-- PROMPT --
Write the entries out in full, matching them exactly.

Saved data entries:
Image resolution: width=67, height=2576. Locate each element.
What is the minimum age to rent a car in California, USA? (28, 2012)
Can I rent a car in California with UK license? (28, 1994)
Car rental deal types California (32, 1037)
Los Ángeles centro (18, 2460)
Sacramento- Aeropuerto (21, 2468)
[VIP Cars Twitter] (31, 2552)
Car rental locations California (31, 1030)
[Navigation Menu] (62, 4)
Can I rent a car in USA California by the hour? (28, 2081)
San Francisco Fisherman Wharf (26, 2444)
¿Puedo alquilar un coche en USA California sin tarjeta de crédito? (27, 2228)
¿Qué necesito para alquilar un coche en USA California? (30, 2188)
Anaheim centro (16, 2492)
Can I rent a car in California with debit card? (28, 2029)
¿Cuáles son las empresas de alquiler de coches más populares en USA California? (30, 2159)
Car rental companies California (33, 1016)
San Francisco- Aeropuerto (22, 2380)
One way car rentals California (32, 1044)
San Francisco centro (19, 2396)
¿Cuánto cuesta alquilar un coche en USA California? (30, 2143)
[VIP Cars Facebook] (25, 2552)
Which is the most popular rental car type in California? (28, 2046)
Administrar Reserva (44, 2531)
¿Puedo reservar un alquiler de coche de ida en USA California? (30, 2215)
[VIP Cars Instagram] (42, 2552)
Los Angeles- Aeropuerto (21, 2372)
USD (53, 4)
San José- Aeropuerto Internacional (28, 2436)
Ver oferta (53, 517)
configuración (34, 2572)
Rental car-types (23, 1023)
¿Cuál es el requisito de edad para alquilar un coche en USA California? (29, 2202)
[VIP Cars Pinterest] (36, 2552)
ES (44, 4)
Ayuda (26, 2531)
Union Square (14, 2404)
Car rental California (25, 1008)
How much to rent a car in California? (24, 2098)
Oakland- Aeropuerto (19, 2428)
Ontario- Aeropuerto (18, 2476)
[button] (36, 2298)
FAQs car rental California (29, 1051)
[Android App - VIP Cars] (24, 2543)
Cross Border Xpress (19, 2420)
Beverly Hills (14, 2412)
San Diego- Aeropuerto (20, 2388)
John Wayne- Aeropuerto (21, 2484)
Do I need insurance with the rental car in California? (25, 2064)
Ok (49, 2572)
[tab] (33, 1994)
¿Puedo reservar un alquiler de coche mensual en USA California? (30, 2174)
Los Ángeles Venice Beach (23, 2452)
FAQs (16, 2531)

-- THE ANSWER --
Image resolution: width=67, height=2576. Locate each element.
What is the minimum age to rent a car in California, USA? (28, 2012)
Can I rent a car in California with UK license? (28, 1994)
Car rental deal types California (32, 1037)
Los Ángeles centro (18, 2460)
Sacramento- Aeropuerto (21, 2468)
[VIP Cars Twitter] (31, 2552)
Car rental locations California (31, 1030)
[Navigation Menu] (62, 4)
Can I rent a car in USA California by the hour? (28, 2081)
San Francisco Fisherman Wharf (26, 2444)
¿Puedo alquilar un coche en USA California sin tarjeta de crédito? (27, 2228)
¿Qué necesito para alquilar un coche en USA California? (30, 2188)
Anaheim centro (16, 2492)
Can I rent a car in California with debit card? (28, 2029)
¿Cuáles son las empresas de alquiler de coches más populares en USA California? (30, 2159)
Car rental companies California (33, 1016)
San Francisco- Aeropuerto (22, 2380)
One way car rentals California (32, 1044)
San Francisco centro (19, 2396)
¿Cuánto cuesta alquilar un coche en USA California? (30, 2143)
[VIP Cars Facebook] (25, 2552)
Which is the most popular rental car type in California? (28, 2046)
Administrar Reserva (44, 2531)
¿Puedo reservar un alquiler de coche de ida en USA California? (30, 2215)
[VIP Cars Instagram] (42, 2552)
Los Angeles- Aeropuerto (21, 2372)
USD (53, 4)
San José- Aeropuerto Internacional (28, 2436)
Ver oferta (53, 517)
configuración (34, 2572)
Rental car-types (23, 1023)
¿Cuál es el requisito de edad para alquilar un coche en USA California? (29, 2202)
[VIP Cars Pinterest] (36, 2552)
ES (44, 4)
Ayuda (26, 2531)
Union Square (14, 2404)
Car rental California (25, 1008)
How much to rent a car in California? (24, 2098)
Oakland- Aeropuerto (19, 2428)
Ontario- Aeropuerto (18, 2476)
[button] (36, 2298)
FAQs car rental California (29, 1051)
[Android App - VIP Cars] (24, 2543)
Cross Border Xpress (19, 2420)
Beverly Hills (14, 2412)
San Diego- Aeropuerto (20, 2388)
John Wayne- Aeropuerto (21, 2484)
Do I need insurance with the rental car in California? (25, 2064)
Ok (49, 2572)
[tab] (33, 1994)
¿Puedo reservar un alquiler de coche mensual en USA California? (30, 2174)
Los Ángeles Venice Beach (23, 2452)
FAQs (16, 2531)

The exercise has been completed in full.